Marijuana boosts libido and enhances sexual performance, a new study has found – despite previous research suggesting the opposite.
For years, many scientists have associated the drug with sexual dysfunction.
But new research by the Stanford University School of Medicine has found that, on the contrary, cannabis users have 20 percent more sex than non-users – and there appears to be a causal connection.
The findings, published today in the Journal of Sexual Medicine, are based on an analysis of more than 50,000 Americans between the ages of 25 and 45 – and they mark the first ever to examine the relationship between marijuana and sex in the US.
Smoking marijuana has been linked to increased sexual activity (file image)
‘Frequent marijuana use doesn’t seem to impair sexual motivation or performance. If anything, it’s associated with increased coital frequency,’ said the study’s senior author, Michael Eisenberg, MD, assistant professor of urology.
The most recent data from the National Institute on Drug Abuse show more than 20 million American adults use marijuana – and that rate is rocketing as more states legalize the drug for recreational and medical use. It is already legal in 29 states.

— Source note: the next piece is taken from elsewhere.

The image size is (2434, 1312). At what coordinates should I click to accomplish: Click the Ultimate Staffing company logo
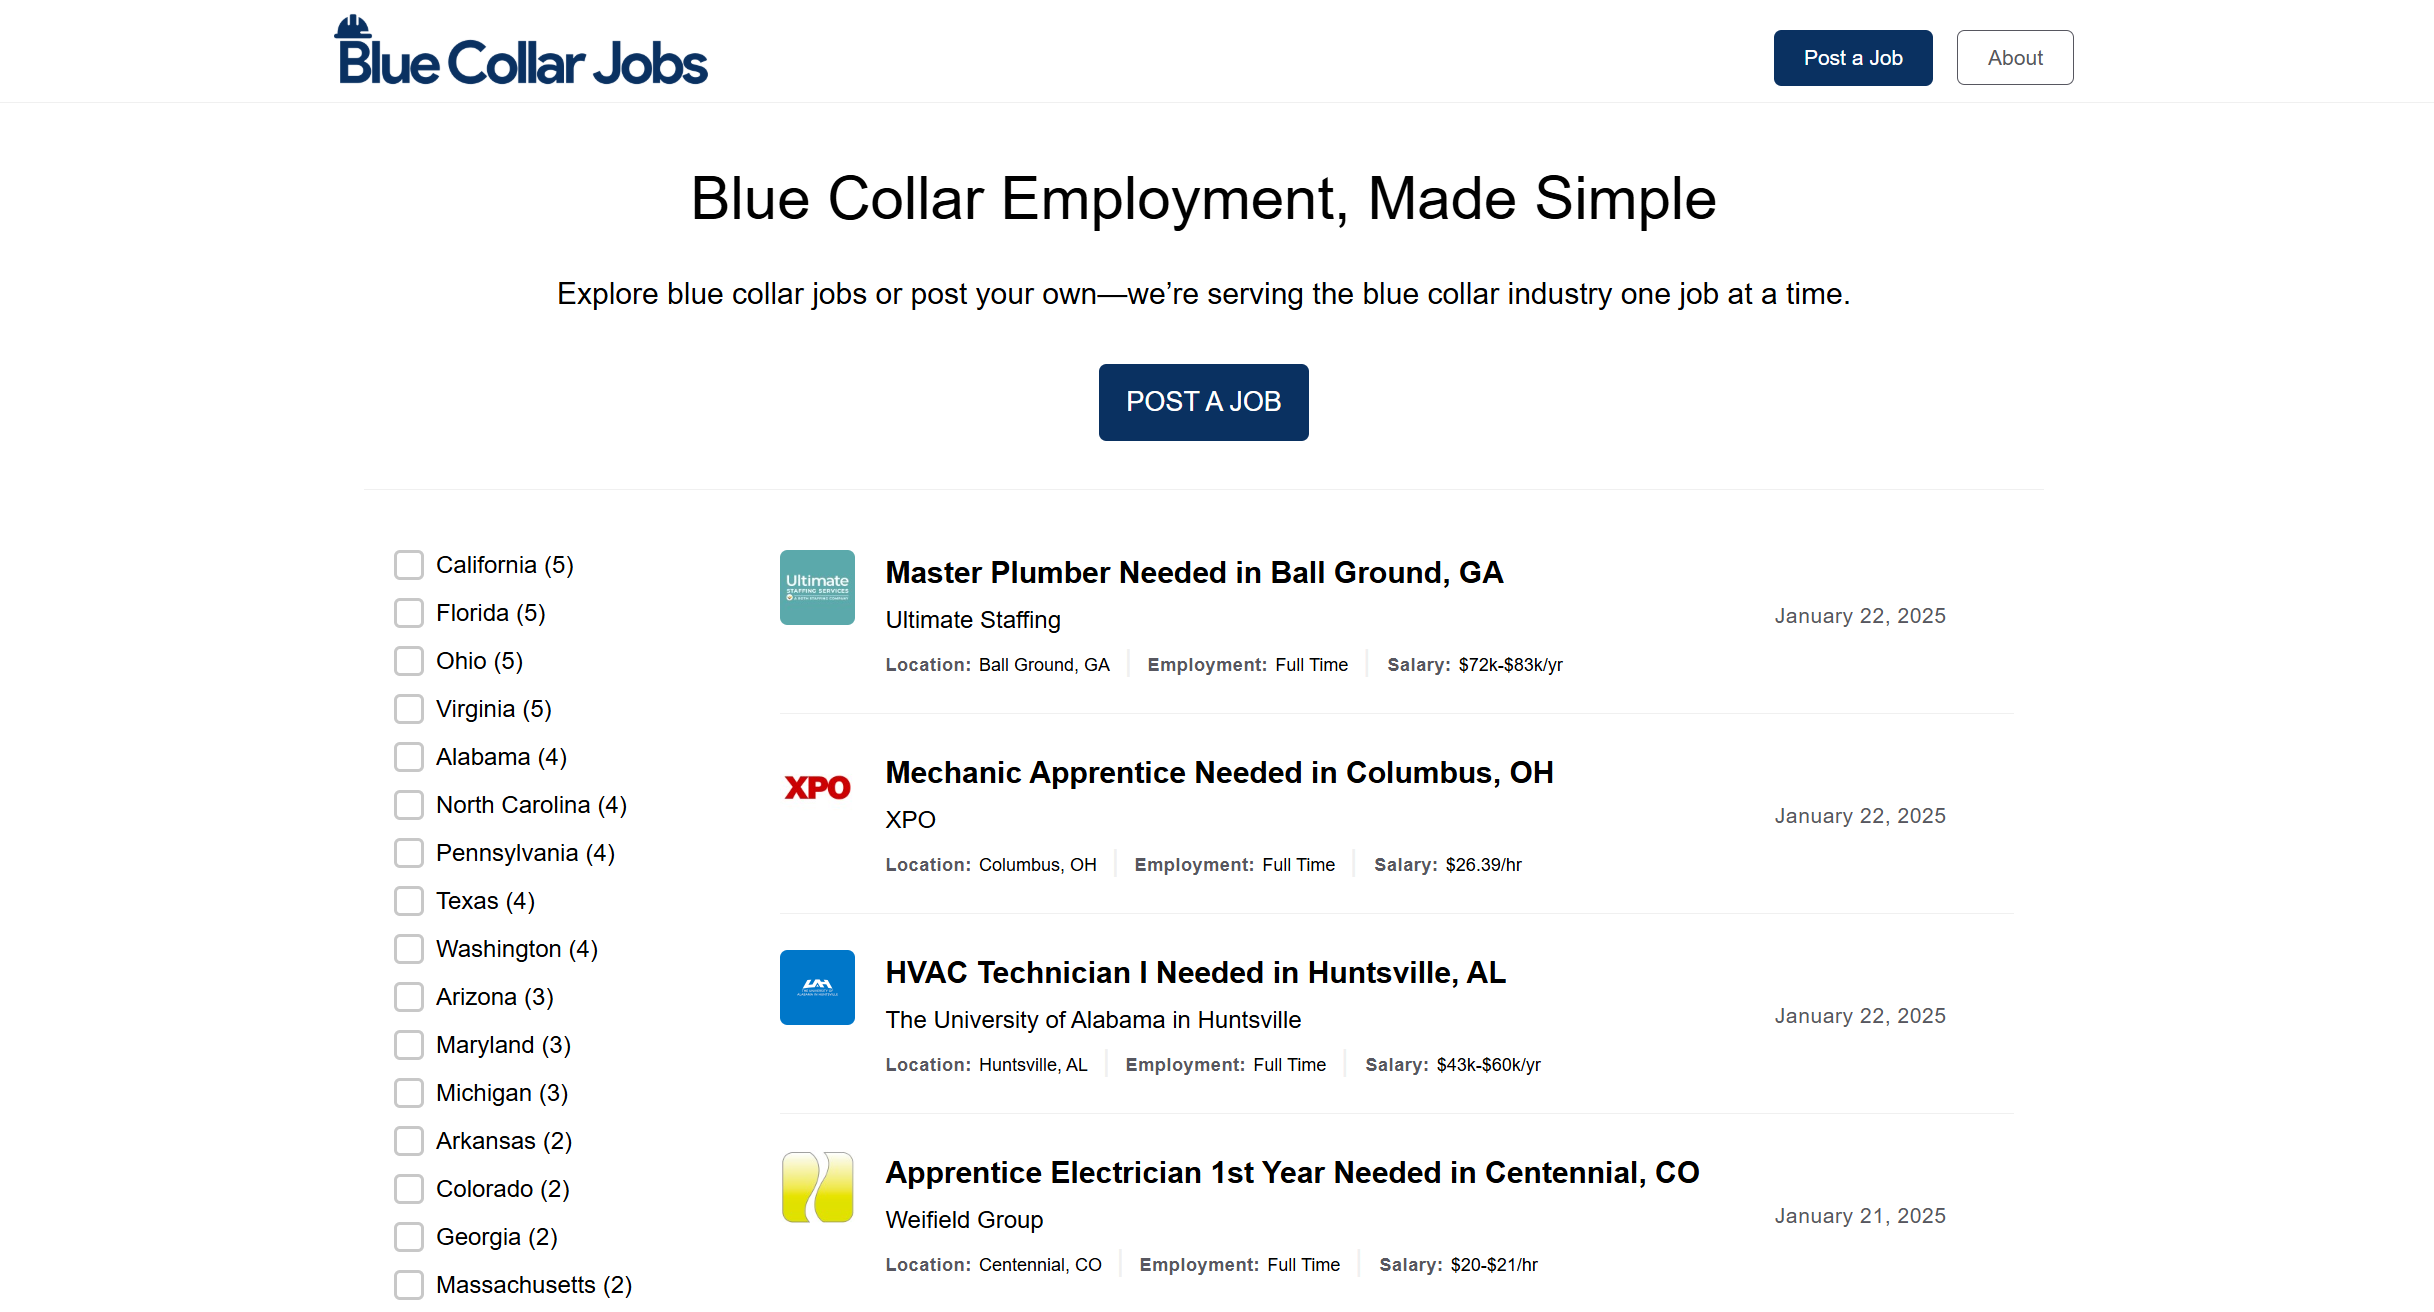click(x=817, y=587)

The rapid legalization movement has pushed scientists to investigate all aspects of the drug’s properties and impacts.
Research is divided on many points – but when it comes to sex, things are especially murky.
Some studies have found the drug affects a man’s sperm count and erectile function, while others have shown it activates sexual arousal in the brain.
Drs Eisenberg and Andrew Sun, the lead author, assessed data compiled from the National Survey of Family Growth.
The annual survey assesses family structures, sexual activity and the number of children, and US demographics.
Participants have to say how many times they’ve had sex in the past month, and how much marijuana they’ve consumed over the past year.
Looking at all this data from 2002 to 2017, the researchers zeroed in on the age group of 25-45 – 28,176 women with an average ago of 29.9 and 22,943 men with an average age of 29.5.
‘The overall trend we saw [of marijuana increasing sexual frequency] applied to people of both sexes and all races, ages, education levels, income groups and religions, every health status, whether they were married or single and whether or not they had kids,’ Dr Eisenberg said.
They found a quarter (24.5 percent) of men, and 14.5 percent of women had used marijuana over the time period, and those who had used the drug reported a highly frequency of sexual intercourse than those who hadn’t.
For example, women who did not report using marijuana had sex around six times a month, compared to cannabis users, who had sex an average of 7.1 times a month.
The difference was more stark for men – surprisingly, given the widely publicized suggestion that pot triggers erectile dysfunction. Non-marijuana users had sex 5.6 a month, compared to daily users who had sex an average of 6.9 a month.
Crunching the figures, the authors found pot increased sexual activity by 20 percent.
They found this was true of all people – eliminating the theory that it is only true for people who smoke weed to relax before sex, they said.
While the authors assured that this does not categorically prove weed directly boosts sexual activity, they said it calls into question previous studies suggesting the opposite.